James Walton

Just another Sunday soap

Everybody speaks in the kind of ornate sentences that are the dramatic equivalent of purple prose

ITV’s new drama Beecham House is set in late 18th-century India where the British and French were still battling it out for supremacy. Its opening credits feature the east at its most exotic, with a montage of ceremonial elephants parading, sari-clad women gliding and lotus flowers opening. The hero is John Beecham (Tom Bateman), a hunky Englishman who proves honourable to the point of mild priggishness as he navigates his way through a world of dusky beauties, inscrutable orientals and treacherous Frenchies. If there were any Indians around at the time who weren’t gorgeously attired rich people, violent bandits or servants who took real pride in their work, we’ve yet to meet them.

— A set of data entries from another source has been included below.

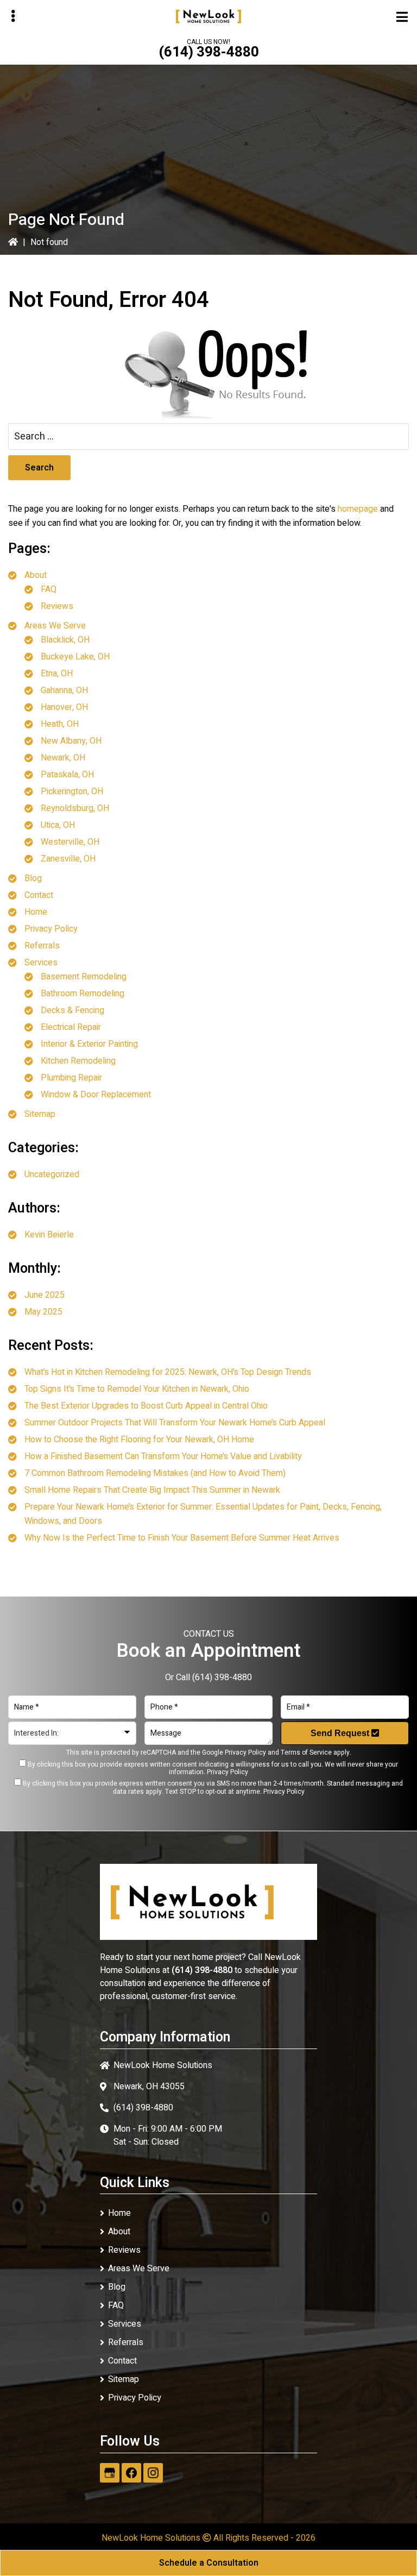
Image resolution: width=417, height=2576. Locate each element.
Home (35, 912)
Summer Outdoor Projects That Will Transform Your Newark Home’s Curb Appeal (174, 1422)
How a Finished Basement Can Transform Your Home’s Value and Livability (163, 1456)
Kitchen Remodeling (78, 1060)
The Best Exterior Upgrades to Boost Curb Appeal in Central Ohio (146, 1405)
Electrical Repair (71, 1027)
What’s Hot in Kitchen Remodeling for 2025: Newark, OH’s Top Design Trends (167, 1372)
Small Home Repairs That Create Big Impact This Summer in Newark (152, 1490)
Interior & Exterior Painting (89, 1044)
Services (41, 962)
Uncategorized (51, 1174)
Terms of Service (306, 1752)
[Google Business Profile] (109, 2473)
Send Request (341, 1733)
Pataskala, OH (67, 774)
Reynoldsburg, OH (75, 808)
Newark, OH (63, 757)
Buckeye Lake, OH (75, 656)
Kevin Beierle (49, 1234)
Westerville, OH (70, 842)
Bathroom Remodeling (82, 993)
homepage (358, 509)
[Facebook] (131, 2473)
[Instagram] (153, 2473)
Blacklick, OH (65, 639)
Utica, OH (58, 825)
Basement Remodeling (84, 976)
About (35, 575)
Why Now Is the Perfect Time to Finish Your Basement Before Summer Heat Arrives (181, 1537)
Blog (33, 878)
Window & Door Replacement (96, 1094)
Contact (38, 895)
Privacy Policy (51, 928)
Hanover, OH (64, 707)
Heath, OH (60, 724)
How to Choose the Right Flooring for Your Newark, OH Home (139, 1439)
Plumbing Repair (71, 1077)
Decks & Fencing (72, 1010)
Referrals (42, 945)
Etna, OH (57, 673)
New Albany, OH (71, 740)
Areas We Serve (55, 625)
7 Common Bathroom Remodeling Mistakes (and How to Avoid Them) (155, 1473)
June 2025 (44, 1295)
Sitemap (39, 1114)
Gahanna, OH (64, 690)
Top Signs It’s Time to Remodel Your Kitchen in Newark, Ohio (136, 1389)
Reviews (57, 606)
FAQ (48, 589)
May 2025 (43, 1311)
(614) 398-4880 (209, 52)
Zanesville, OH (68, 858)
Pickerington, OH (72, 791)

All in all, then, it’s just as well that the series is produced, directed and co-written by Gurinder Chadha, the maker of Bhaji on the Beach and Bend It Like Beckham. Otherwise, it might be quite hard to accept the idea that this is a radical piece of work designed to undermine the usual stereotypes of the Brits in India. At times, in fact, we might even think that it’s a bit corny.

Certainly, there doesn’t seem anything very radical about the dialogue. On the whole, everybody here speaks in the kind of ornate sentences that are the dramatic equivalent of purple prose. They constantly help us out by explaining the historical background we need, or by providing handy character summaries of the people we’re about to meet (‘Begum Samru is not to be underestimated. She is a favourite of the emperor who treats her like his own daughter’). When particularly angry, they end conversations with a brusque ‘I bid you good day’.

In Sunday’s first episode, a brief pre–credit sequence established Beecham’s nobility by showing him saving a group of gorgeously attired rich Indians from an attack by violent bandits.